(SOURCE RECORDS)
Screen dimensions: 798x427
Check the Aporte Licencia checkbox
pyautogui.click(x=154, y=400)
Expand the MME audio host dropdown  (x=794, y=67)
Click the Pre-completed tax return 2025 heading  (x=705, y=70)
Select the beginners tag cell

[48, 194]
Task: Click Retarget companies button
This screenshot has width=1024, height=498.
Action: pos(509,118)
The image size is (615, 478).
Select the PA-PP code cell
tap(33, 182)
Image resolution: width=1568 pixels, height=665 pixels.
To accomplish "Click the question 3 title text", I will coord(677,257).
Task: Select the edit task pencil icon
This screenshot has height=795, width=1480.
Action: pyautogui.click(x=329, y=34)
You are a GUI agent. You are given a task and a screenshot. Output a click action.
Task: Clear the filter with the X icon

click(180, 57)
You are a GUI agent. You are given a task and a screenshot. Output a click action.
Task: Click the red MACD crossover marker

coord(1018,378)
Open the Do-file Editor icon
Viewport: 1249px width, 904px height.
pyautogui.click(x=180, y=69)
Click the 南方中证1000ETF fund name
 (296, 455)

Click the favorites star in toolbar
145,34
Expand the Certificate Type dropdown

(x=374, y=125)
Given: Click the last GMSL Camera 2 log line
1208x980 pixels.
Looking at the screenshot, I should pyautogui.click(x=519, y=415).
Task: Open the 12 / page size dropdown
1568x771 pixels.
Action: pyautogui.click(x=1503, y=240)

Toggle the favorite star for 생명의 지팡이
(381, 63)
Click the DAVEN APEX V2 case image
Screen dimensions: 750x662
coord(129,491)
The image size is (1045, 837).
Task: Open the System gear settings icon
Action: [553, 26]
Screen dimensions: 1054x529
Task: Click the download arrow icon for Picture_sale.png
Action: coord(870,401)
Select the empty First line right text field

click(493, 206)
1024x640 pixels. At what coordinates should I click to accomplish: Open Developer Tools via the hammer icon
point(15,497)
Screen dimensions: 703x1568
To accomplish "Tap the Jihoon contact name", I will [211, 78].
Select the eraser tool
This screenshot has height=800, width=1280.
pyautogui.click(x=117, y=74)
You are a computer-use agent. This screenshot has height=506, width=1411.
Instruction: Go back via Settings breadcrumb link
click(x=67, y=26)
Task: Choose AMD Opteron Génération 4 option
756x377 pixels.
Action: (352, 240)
(End SOURCE RECORDS)
*INSTRUCTIONS TO FOLLOW*. This exercise asks for the line with "Instruction: Go back" and all lines after it through the end of the records above, retyped exactly and with nothing else.

*RESULT FOR THIS TASK*.
Instruction: Go back via Settings breadcrumb link
click(x=67, y=26)
Task: Choose AMD Opteron Génération 4 option
756x377 pixels.
Action: (352, 240)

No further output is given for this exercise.